Tag Archives: data

Velocity 2010: Day 2 Keynotes Continued

Back from break and it’s time for more!  The dealer room was fricking MOBBED.  And this is with a semi-competing cloud computing convention, Structure,  going on down the road.

Lightning Demos

Time for a load of demos!

dynaTrace

Up first is dynaTrace, a new hotshot in the APM (application performance management) space.  We did a lot of research in this space (well, the sub-niche in this space for deep dive agent-driven analytics), eventually going with Opnet Panorama over CA/Wily Introscope, Compuware, HP, etc.  dynaTrace broke onto the scene since and it seems pretty pimp.  It does traditional metric-based continuous APM and also has a “PurePath” technology where they inject stuff so you can trace a transaction through the tiers it travels along, which is nice.

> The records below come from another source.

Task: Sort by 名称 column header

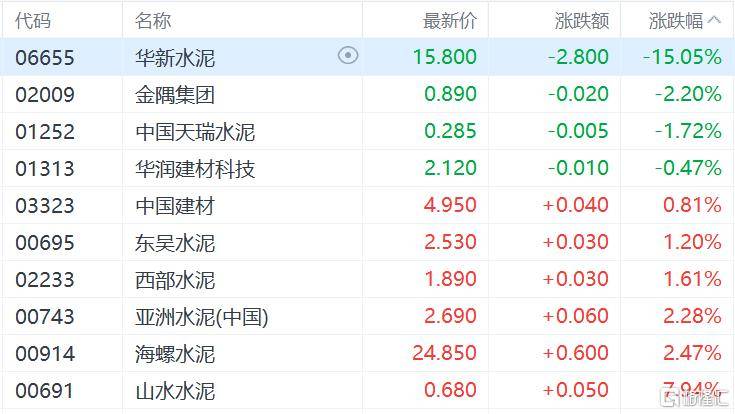Action: coord(153,21)
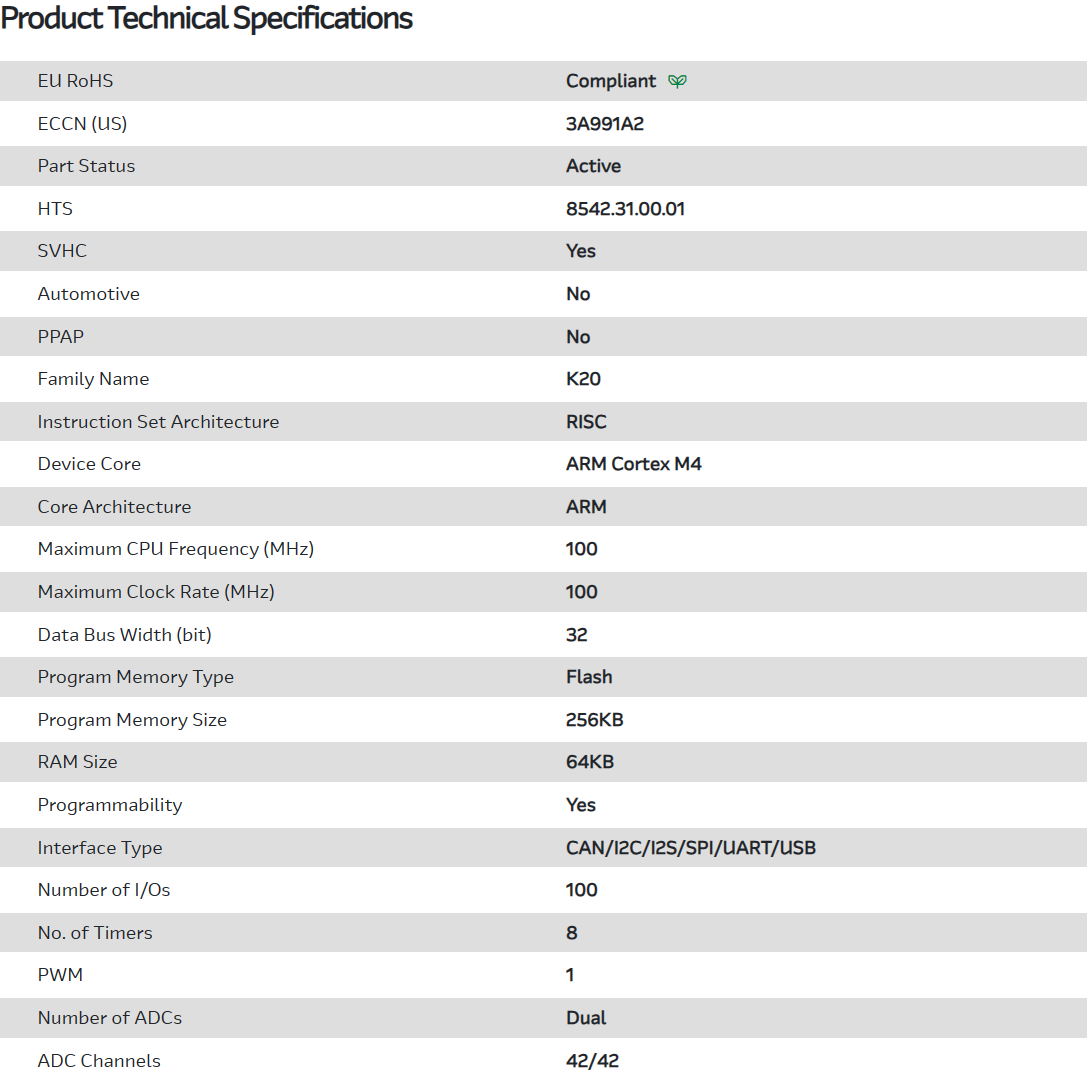Click the Device Core value ARM Cortex M4
Screen dimensions: 1087x1074
point(633,464)
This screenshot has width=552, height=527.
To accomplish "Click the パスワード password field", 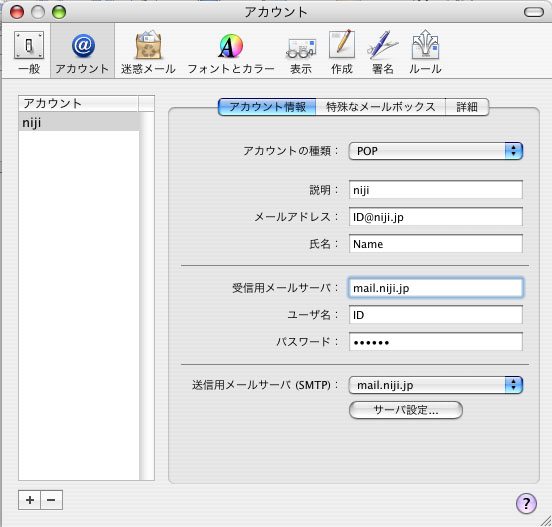I will 435,342.
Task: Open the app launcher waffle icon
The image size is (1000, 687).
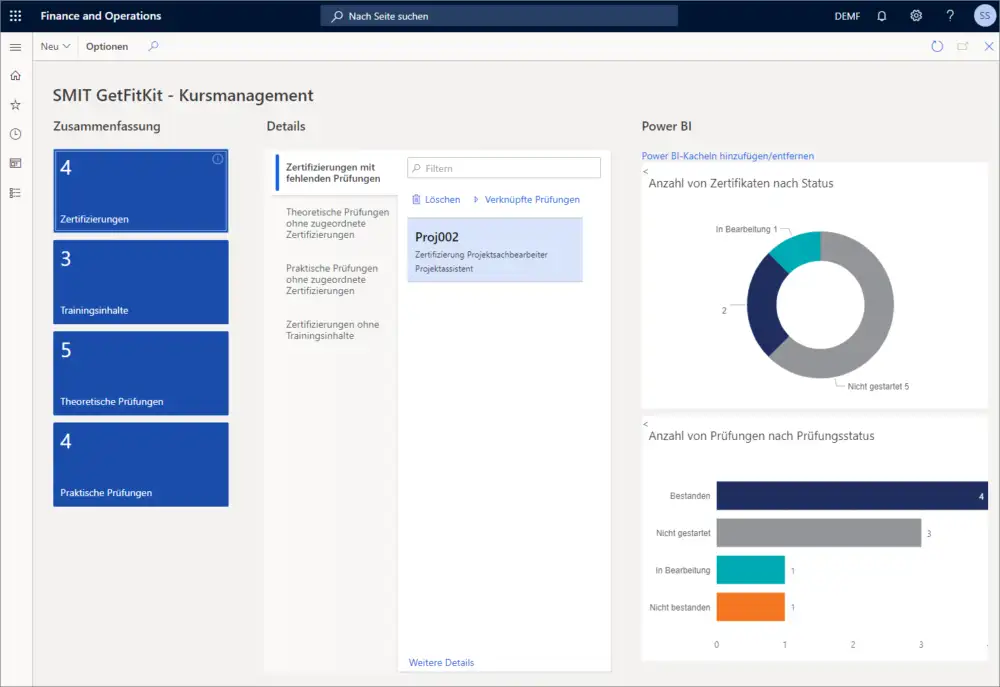Action: (15, 16)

He analyzed the FIFA page for performance.  dynaTrace is more of a big agenty thing but they have an AJAX edition free analyzer that’s more light/client based.  A lot of the agent-based perf vendors just care about that part, and it’s great that they are also looking at front end performance because it all ties together into the end user experience.  Anyway, he shows off the AJAX edition which does a lot of nice performance analysis on your site.  Their version 2.0 of Ajax Edition is out tomorrow!

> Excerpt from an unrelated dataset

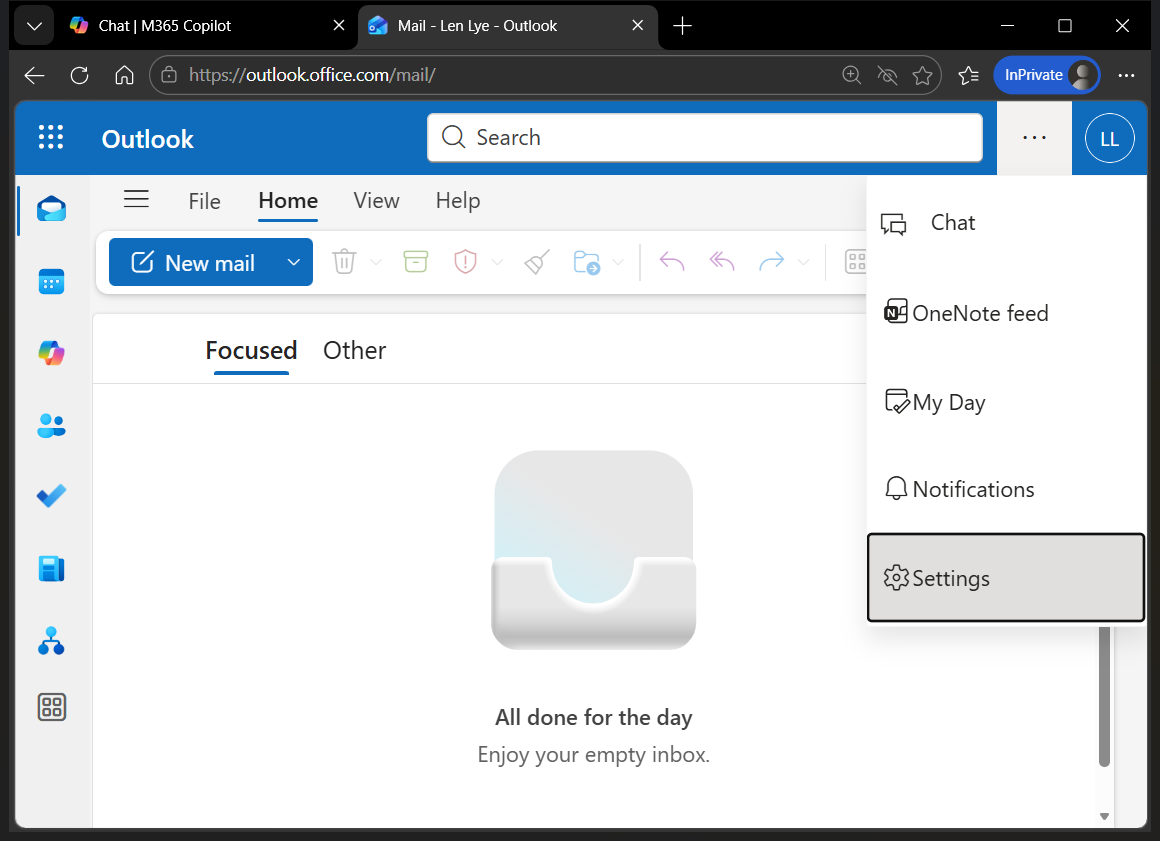The image size is (1160, 841).
Task: Open the Calendar app in the sidebar
Action: (x=51, y=281)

And, they’re looking at how to run in the cloud, which is important to us.

Firebug

A Firefox plugin for page inspection, but if you didn’t know about Firebug already you’re fired.  Version 1.6 is out!  And there’s like 40 addons for it now, not just YSlow etc, but you don’t know about them – so they’re putting together “swarms” so you can get more of ’em.

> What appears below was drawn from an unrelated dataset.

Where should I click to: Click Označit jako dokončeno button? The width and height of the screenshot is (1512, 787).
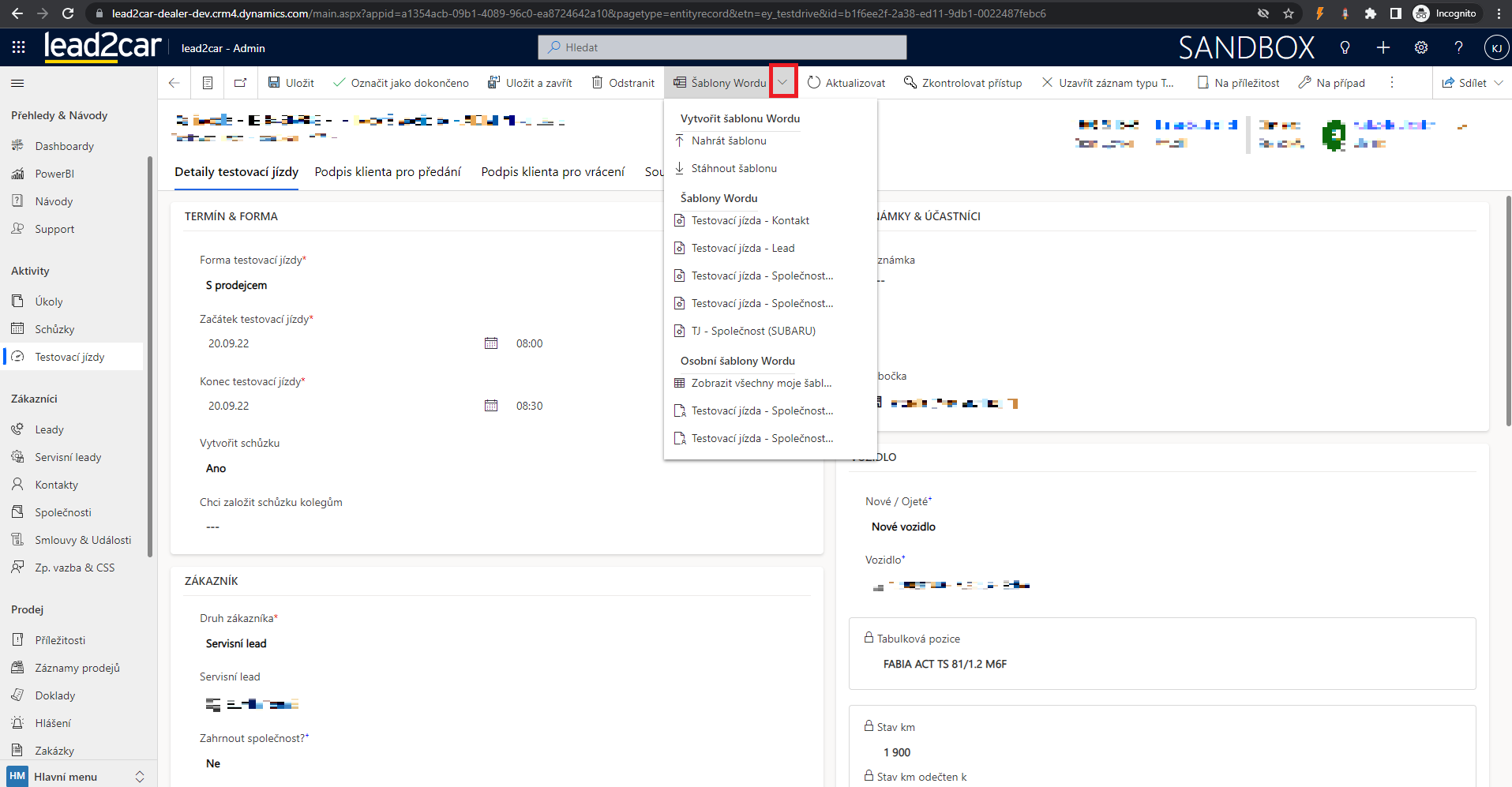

In the new version you can see paint events.  And export your findings in HAR format for portability across tools of this sort.  Like httpwatch, pagespeed, showslow.  Nice!

They’ve added breakpoints on network and HTML events.  “FireCookie” lets you mess with cookies (and breakpoints on this too).

YSlow

A Firebug plugin, was first on the scene in terms of awesome Web page performance analysis.  showslow.com and gtmetrix.com complement it.   You can make custom rules now.  WTF (Web Testing Framework) is an new YSlow plugin that tests for more shady dev practices.

PageSpeed

PageSpeed is like YSlow, but from Google!  They’ve been working on turning the core engine into an SDK so it can be used in other contexts.  Helps to identify optimizations to get time to first pane, making JS/CSS recommendations.

The Big Man

Now it’s time for Tim O’Reilly to lay down the law on us.  He wrote a blog post on operations being the new secret sauce that kinda kicked off the whole Velocity conference train originally.

Tim’s very first book was the Massacomp System Administrator’s Guide, back in 1983.  System administration was the core that drove O’Reilly’s book growth for a long time.

Applications’ competitive advantage is being driven by large amounts of data.  Data is the “intel inside” of the new generation of computing.  The “internet operating system” being built is a data operating system.  And mobile is the window into it.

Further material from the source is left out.